* _Instructions to follow_: Down to the last line of the listing, starting at the one with "Instruction: Click the bright", retype each line exactly. Do not copy the pictures.
*** Opening Supplied data ***
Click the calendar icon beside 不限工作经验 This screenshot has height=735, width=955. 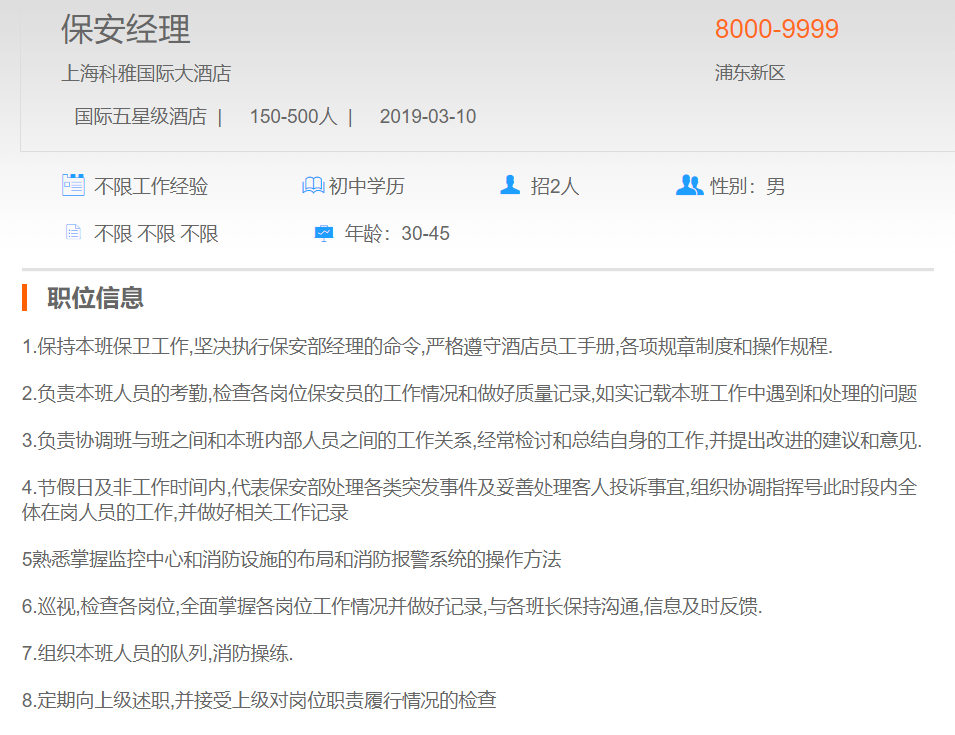tap(73, 185)
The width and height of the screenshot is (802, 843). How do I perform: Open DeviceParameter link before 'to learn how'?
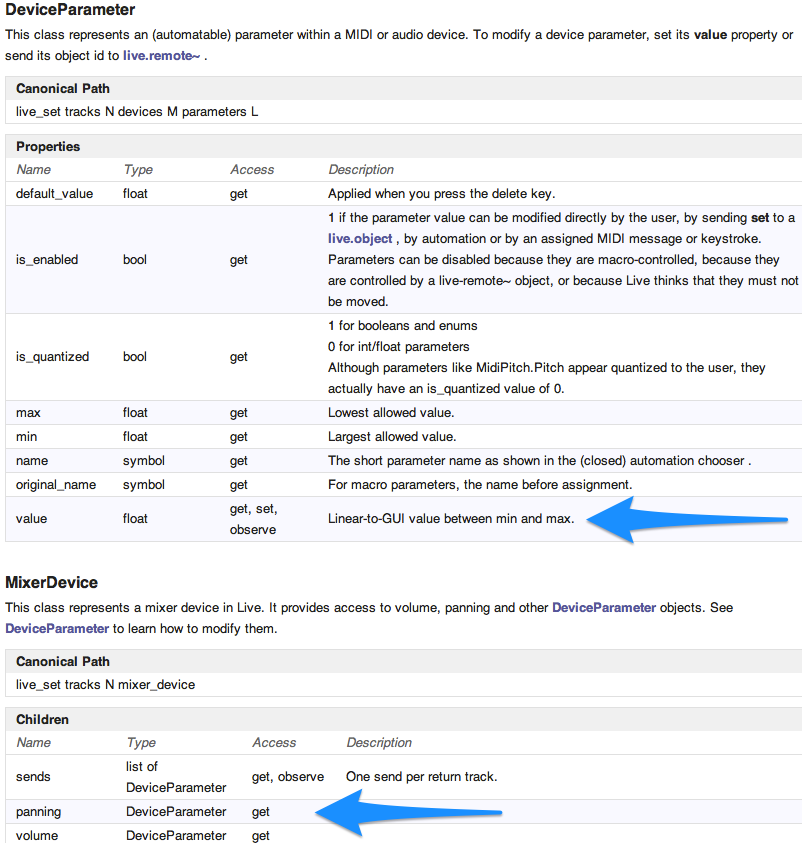(x=56, y=629)
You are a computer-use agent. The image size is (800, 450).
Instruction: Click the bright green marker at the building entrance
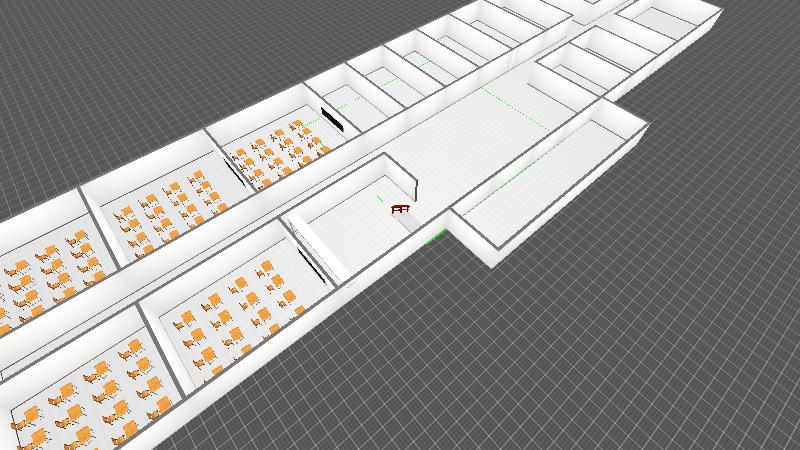(436, 238)
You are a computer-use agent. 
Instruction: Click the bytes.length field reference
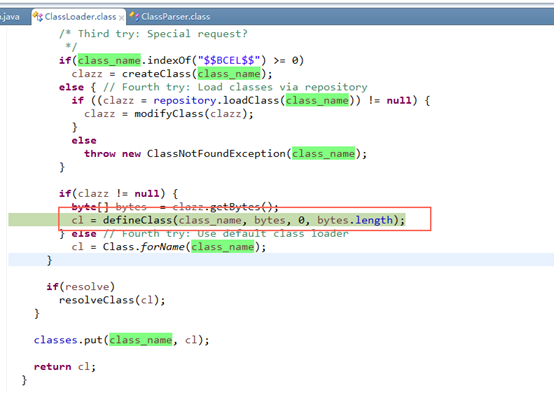tap(355, 220)
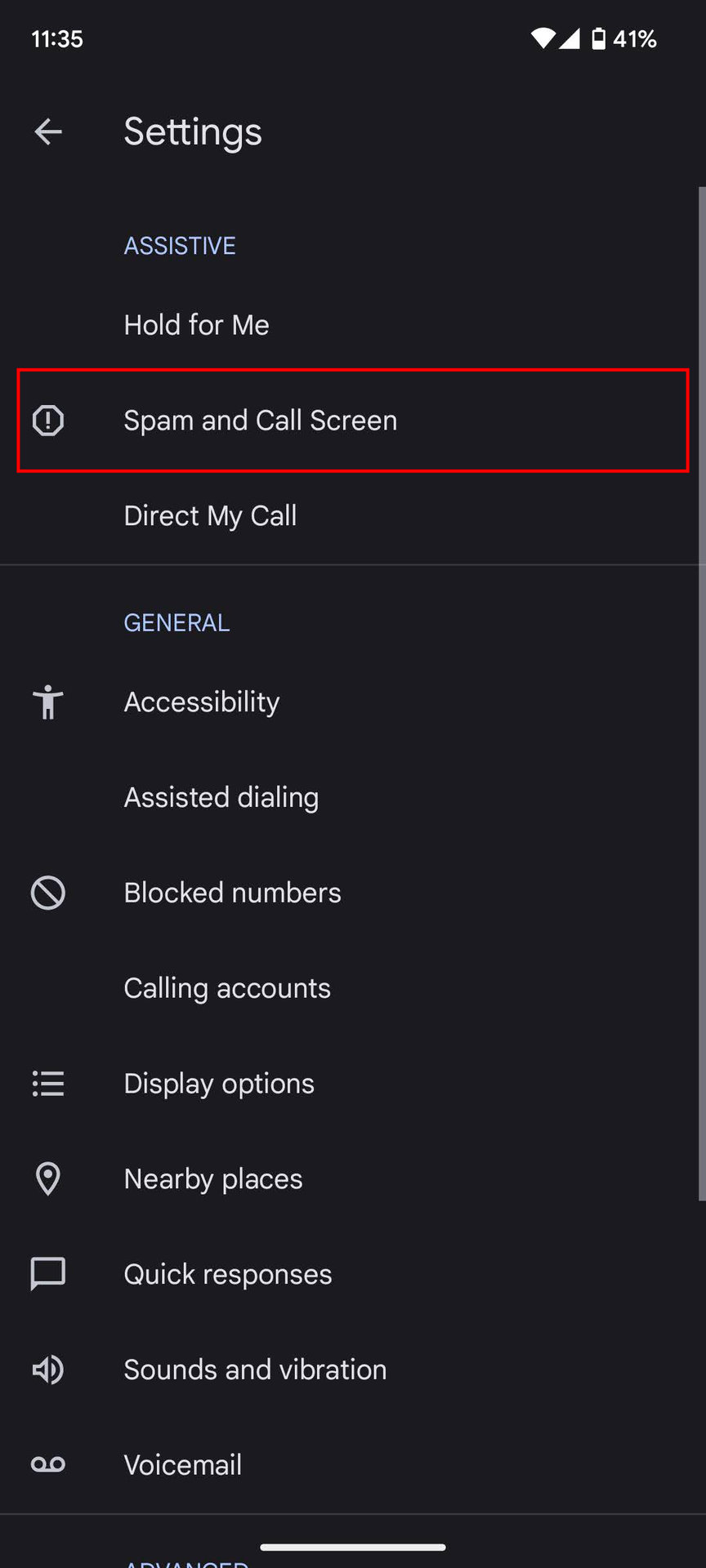Tap the Blocked numbers circle-slash icon
The width and height of the screenshot is (706, 1568).
point(48,893)
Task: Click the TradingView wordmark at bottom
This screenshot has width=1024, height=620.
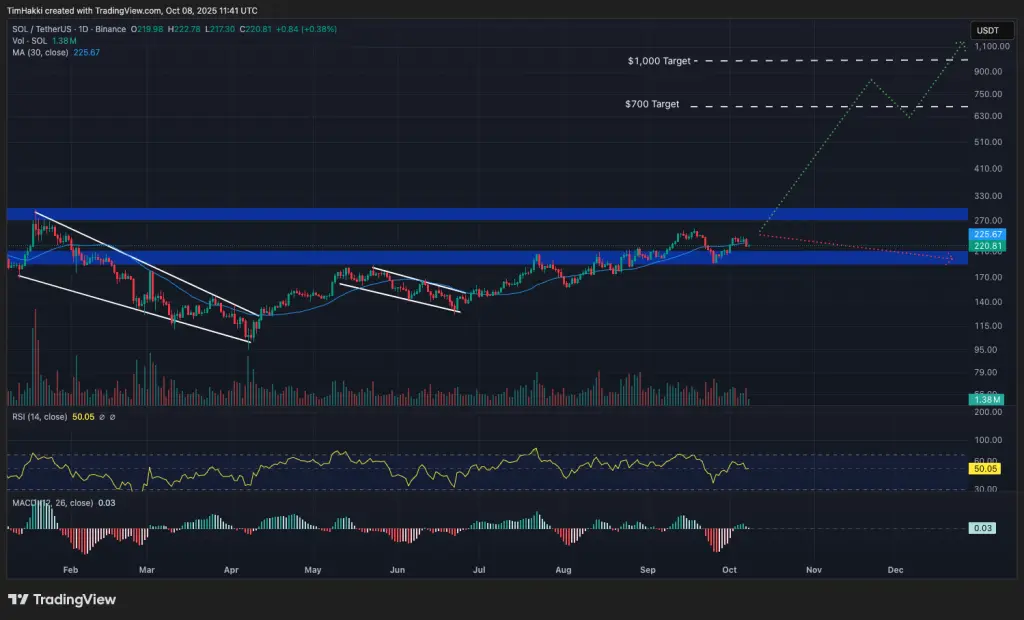Action: pyautogui.click(x=74, y=600)
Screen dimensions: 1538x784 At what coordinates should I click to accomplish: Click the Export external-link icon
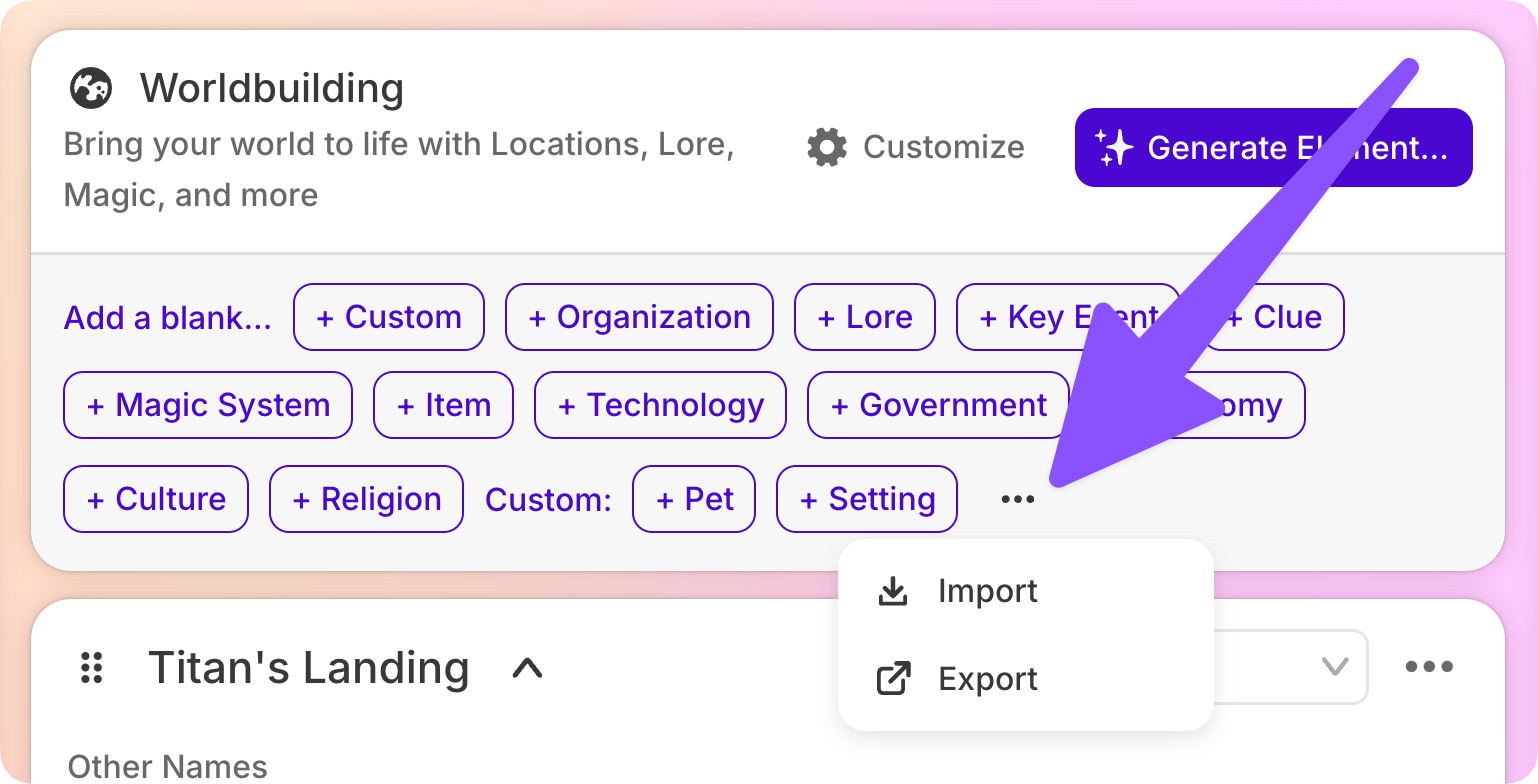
*** Closing Supplied data ***
* _Answer to this exercise_:
Instruction: Click the bright green marker at the building entrance
(436, 238)
You are a computer-use agent. 
Instruction: Click the bytes.length field reference
tap(355, 220)
Tap the Blocked numbers circle-slash icon
The width and height of the screenshot is (706, 1568).
point(48,893)
Task: Click the TradingView wordmark at bottom
This screenshot has width=1024, height=620.
Action: pyautogui.click(x=74, y=600)
Screen dimensions: 1538x784 At what coordinates should I click to accomplish: Click the Export external-link icon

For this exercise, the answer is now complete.